Une démocrate de premier plan au sein de la commission des relations étrangères du Sénat aux États-Unis a exhorté lundi le Secrétaire d’État Marco Rubio à donner la priorité à la crise haïtienne
La crise haitienne continue de préoccuper plus d’un dans un contexte où les autorités concernées appelées à la résoudre semblent dépassées. Alors que des responsables au niveau de la communauté internationale font pression pour appeler à une intervention dans la crise que traverse la nation des Caraïbes, ce lundi 12 mai 2025, la principale démocrate de la commission des relations étrangères du Sénat aux appelé le secrétaire d’État Marco Rubio à donner la priorité aux efforts américains pour faire face à la crise de la violence des gangs en Haïti.

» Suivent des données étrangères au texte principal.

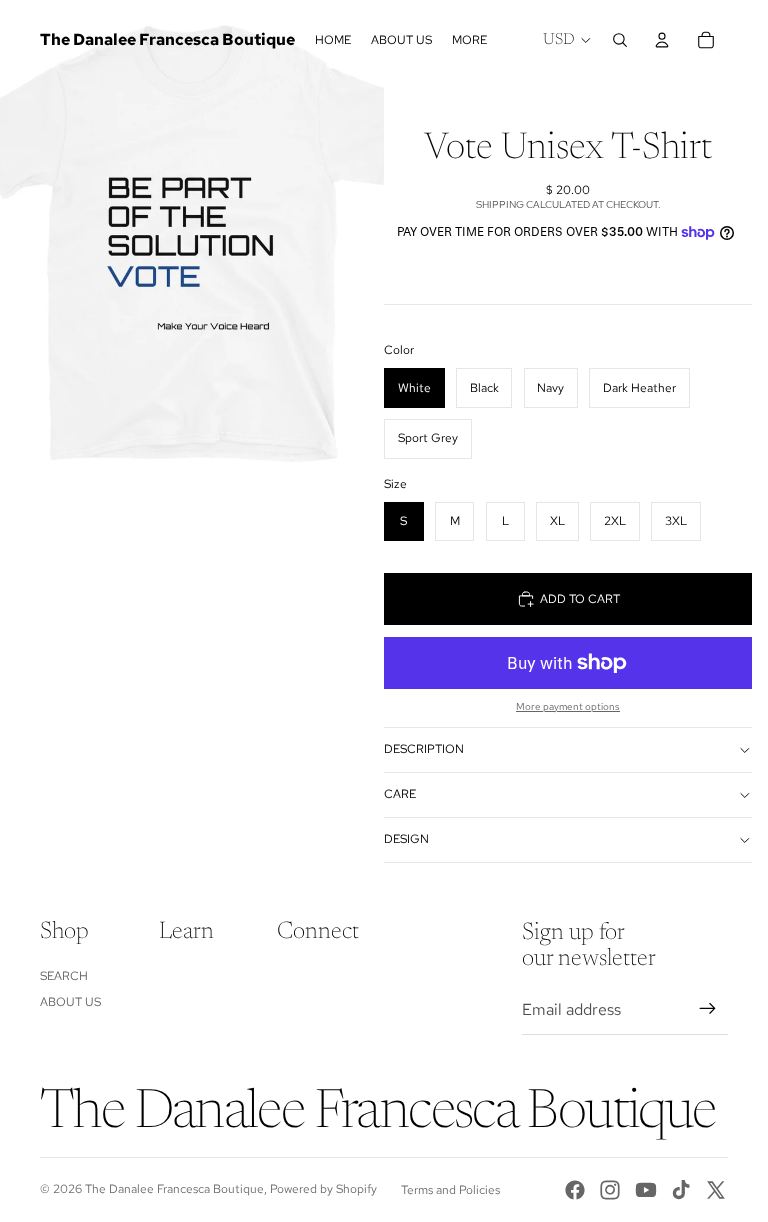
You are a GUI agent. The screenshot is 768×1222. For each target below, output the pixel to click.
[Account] (662, 40)
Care (400, 794)
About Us (70, 1002)
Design (406, 839)
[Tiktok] (681, 1190)
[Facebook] (575, 1190)
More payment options (568, 706)
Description (424, 749)
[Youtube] (646, 1190)
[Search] (620, 40)
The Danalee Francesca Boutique (174, 1189)
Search (64, 976)
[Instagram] (610, 1190)
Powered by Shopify (323, 1189)
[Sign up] (708, 1009)
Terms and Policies (450, 1190)
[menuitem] (469, 40)
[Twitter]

Dans une correspondance adressée à Rubio, la sénatrice Jeanne Shaheen du New Hampshire a appelé au Secrétaire d’État américain qu’il devrait travailler de concert avec l’administration Trump en faveur d’une reconsidération de la restauration des coupes budgétaires. Elle a aussi demandé à ce que les États-Unis fassent pression pour obtenir des fonds pour soutenir la Mission Multinationale de Soutien à la Sécurité (MMS) qui peine à répondre efficacement aux exigences sécuritaires de l’heure.
Shaheen a aussi demandé dans la lettre de trois pages adressée au Secrétaire d’État américain que les États-Unis engagent davantage la Russie et la Chine dans des discussions de haut niveau pour jeter les bases d’une mission officielle de maintien de la paix des Nations Unies.
« En l’absence d’un leadership américain fort, Haïti est en passe de devenir un État en faillite envahi par des groupes criminels armés – une tragédie qui aggraverait une catastrophe humanitaire déjà désastreuse pour le peuple haïtien, produirait une urgence migratoire de masse avec d’énormes implications régionales et risquerait de consolider un centre transnational de criminalité et de trafic de drogue à quelques centaines de kilomètres des côtes américaines », a déclaré Shaheen, exposant ainsi ses préoccupations et ses recommandations à Rubio.
Il faut souligner que cette correspondance de la sénatrice intervient dans un contexte d’absence de politique américaine claire à l’égard d’Haïti, notamment suite au retour historique de Donald Trump à la Maison Blanche. La lettre intervient également à un moment où les violences perpétrées par les terroristes ont été intensifié dans l’aire métropolitaine de Port-au-Prince ainsi que dans d’autres villes de province, provoquant davantage de déplacés internes.
Il faut noter que malgré cette situation sécuritaire alarmante qui sévit dans la nation des Caraïbes, le financement de la Force Multinationale, appelée à soutenir la Police Nationale d’Haïti (PNH) dans la lutte contre l’insécurité persistante, est au point mort, alors que plusieurs pays de la région ont déjà suspendu leur déploiement promis. Une situation qui montre qu’aucune perspective de sortie de crise n’est en vue pour l’instant.
Dans sa correspondance, Shaheen a reconnu que malgré certains efforts louables des États-Unis et de la communauté internationale pour faire face à la situation — le leadership du Kenya sur la mission de sécurité et la création du Conseil présidentiel de transition — « ces efforts n’ont pas réussi à changer le statu quo et le peuple haïtien est dans une situation pire aujourd’hui qu’il y a un an. »
« L’administration devrait également élaborer des mesures concrètes pour évaluer… les progrès, augmenter le nombre de militaires dotés d’une expertise en contre-insurrection et garantir un personnel et un budget suffisants pour créer les douze bases opérationnelles établies dans le Concept d’opération de 2024 convenu par les États-Unis et le Kenya », a-t-elle déclaré.
Shaheen a aussi souligné l’importance un soutien politique, logistique et financier continu à la mission dirigée par le Kenya afin que celle-ci réponde aux attentes. La sénatrice démocrate très influente à la commission des relations étrangères a également soutenu que l’administration Trump doit procéder à des ajustements.